_提示テキスト_:
■ ■ ■ ■ ■ ■ ■

読書レビュー:『仕事の教科書』(北野唯我)

読書

読みたいと思ったきっかけ

TOEIC L&R Testの帰りに本屋で見つけたのがきっかけ。

北野唯我氏の著作はほとんどを購入して読んでいる。ずっと読もうと思っていたKindle版『内定者への手紙』を原作として大幅にリライトしたのがこの著作ということも購入した理由ではある。

自分と年齢がほとんど変わらないのに圧倒的な成果を残していて驚愕してしまう。


内容

目次

目次は以下のとおりとなっている。

はじめに    
CHAPTER 1 「仕事が遅い人」と呼ばれないためのスピードアップ術
CHAPTER 2 「わかりづらい」から脱却するための文章化術
CHAPTER 3 相手から「Yes」を引き出すための提案術
CHAPTER 4 健康と成長を両立させるためのセルフコントロール術
おわりに    

内容

わたしの気になった箇所について記載する。

CHAPTER 1(「仕事が遅い人」と呼ばれないためのスピードアップ術)

・ゆっくりとしたスピードで働くことに慣れた人が、そのあと速いスピードに変えるのはむずかしい…だから、いま、あなたが何歳だとしても、できるだけ早く、いや、今日から、「スピードを重視して働くこと」をおすすめします。

・じつは仕事が早いと評価されるうえで重要なのは、タイムよりタイミングなのだ。その理由は単純で、「タイムの問題は自分だけの問題」だが、「タイミングの問題は他者が関わる問題」だからだ。

・なにかをはじめようとするとき、究極的に大切なことは、「まず目標を明確にする」なのである。逆に言えば、先に目標を明確にしない人は、どこにも行けないということでもある。

■ ■ ■ ■ ■ ■ ■

_指示 A_: 『仕事の教科書』の読書レビューで紹介されている目次から、CHAPTERの見出しをすべて、番号とともに書き出してください。
_指示 B_: 『仕事の教科書』の読書レビューについて、最後の文に続く部分を書き進めてください。

_データ一覧_:
■ ■ ■ ■ ■ ■ ■

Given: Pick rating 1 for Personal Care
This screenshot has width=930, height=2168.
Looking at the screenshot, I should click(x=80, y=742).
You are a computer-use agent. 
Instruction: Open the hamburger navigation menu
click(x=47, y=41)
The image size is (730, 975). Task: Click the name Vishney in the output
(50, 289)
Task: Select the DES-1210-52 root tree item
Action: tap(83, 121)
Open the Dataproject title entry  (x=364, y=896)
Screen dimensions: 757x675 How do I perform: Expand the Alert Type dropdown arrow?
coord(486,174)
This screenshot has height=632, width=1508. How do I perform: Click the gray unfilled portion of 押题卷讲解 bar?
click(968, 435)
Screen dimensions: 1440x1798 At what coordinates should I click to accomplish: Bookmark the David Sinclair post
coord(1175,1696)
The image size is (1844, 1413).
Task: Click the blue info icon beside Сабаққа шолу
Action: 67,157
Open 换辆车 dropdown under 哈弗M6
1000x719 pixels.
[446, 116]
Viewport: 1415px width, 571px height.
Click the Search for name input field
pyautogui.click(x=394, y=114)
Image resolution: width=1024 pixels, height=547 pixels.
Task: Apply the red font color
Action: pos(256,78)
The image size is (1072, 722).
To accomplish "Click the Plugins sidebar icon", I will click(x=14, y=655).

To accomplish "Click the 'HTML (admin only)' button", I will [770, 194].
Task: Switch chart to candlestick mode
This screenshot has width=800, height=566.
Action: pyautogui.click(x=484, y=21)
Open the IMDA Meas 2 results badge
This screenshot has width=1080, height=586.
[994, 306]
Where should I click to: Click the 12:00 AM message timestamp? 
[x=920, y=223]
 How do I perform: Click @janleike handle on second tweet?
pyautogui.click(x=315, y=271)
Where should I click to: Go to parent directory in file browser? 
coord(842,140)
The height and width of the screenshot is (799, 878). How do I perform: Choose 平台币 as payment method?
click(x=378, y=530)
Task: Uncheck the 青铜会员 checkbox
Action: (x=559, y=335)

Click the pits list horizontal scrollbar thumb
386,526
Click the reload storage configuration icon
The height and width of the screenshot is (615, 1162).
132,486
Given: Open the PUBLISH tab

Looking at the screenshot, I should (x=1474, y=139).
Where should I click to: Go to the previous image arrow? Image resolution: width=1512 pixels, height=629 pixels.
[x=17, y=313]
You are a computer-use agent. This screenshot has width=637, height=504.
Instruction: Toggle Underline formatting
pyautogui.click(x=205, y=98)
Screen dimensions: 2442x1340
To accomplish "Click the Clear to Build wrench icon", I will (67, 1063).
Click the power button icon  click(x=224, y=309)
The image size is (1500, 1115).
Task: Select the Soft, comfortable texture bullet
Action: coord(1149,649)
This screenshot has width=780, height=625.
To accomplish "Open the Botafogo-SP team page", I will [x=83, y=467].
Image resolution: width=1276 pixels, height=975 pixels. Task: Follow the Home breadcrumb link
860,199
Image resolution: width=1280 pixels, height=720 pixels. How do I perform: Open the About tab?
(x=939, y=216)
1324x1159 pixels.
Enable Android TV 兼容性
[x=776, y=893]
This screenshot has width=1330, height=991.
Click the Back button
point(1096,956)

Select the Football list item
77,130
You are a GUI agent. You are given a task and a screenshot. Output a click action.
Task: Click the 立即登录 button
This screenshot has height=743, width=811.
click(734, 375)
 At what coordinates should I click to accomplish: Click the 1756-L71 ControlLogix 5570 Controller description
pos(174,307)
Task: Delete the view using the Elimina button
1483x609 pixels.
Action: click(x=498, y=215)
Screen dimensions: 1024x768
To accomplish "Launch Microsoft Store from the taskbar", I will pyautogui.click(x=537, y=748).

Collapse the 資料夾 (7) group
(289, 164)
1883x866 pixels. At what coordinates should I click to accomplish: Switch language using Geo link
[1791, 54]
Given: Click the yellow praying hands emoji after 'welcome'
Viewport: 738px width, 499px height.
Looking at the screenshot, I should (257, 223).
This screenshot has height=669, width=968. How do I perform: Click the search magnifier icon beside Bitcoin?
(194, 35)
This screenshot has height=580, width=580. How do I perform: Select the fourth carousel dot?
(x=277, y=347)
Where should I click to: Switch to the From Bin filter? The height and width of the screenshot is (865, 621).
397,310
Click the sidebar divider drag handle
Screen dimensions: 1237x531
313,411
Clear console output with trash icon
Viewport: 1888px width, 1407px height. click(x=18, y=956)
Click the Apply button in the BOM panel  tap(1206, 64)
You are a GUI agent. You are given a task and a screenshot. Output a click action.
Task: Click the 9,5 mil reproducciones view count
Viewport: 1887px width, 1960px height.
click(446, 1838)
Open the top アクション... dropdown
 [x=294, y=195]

■ ■ ■ ■ ■ ■ ■

_解答 A_:
CHAPTER 1 「仕事が遅い人」と呼ばれないためのスピードアップ術
CHAPTER 2 「わかりづらい」から脱却するための文章化術
CHAPTER 3 相手から「Yes」を引き出すための提案術
CHAPTER 4 健康と成長を両立させるためのセルフコントロール術

_解答 B_:
・だから、面倒くさくても、自分のタスクを分解し、計測する。これを若い頃に、半年に1度でいいのでやってみてほしい。それだけでほぼ100%、ほかの同年代よりも、仕事のスピードが上がってくる。なぜなら、ほかの人はやらないからだ。

・そもそも、もっとも効率的な戦い方とは、ほかの人がやらないけれど価値のあることに、先んじて投資することだ。それは「戦略の本質」とも言える。

・つまり、タグ付けとは、「いつやるのか」と、「どのように取り組まないといけない作業なのか」の目安を事前に示すことで、実行する側のハードルをぐっと下げる効果があるのだ。

CHAPTER 2(「わかりづらい」から脱却するための文章化術)

・いい話し手であり、いい書き手であり、いい営業マンであり、いいマーケターである人は、動詞の使い方が抜群にうまいのだ。

・「短文を書けること」こそが、文章作成のコツであり、「わかりやすさ」のためには、まずはこちらをめざしたほうが100%いい。

・したがって、とにかく文章が苦手な人は、「迷ったら、形容詞などは無視してでも、短文をめざせ」なのだ。

・でも、本当は順番が逆なのだ。文章がうまいから短く書けるわけではなく、短く書こうとするから文章がうまくなっていくのだ。

・つまり、「先に目標、成果は後」。こういう順番なのだ。とても重要なことなので、何度も声に出して、頭に叩き込んでほしい。「先に目標、成果は後」だ。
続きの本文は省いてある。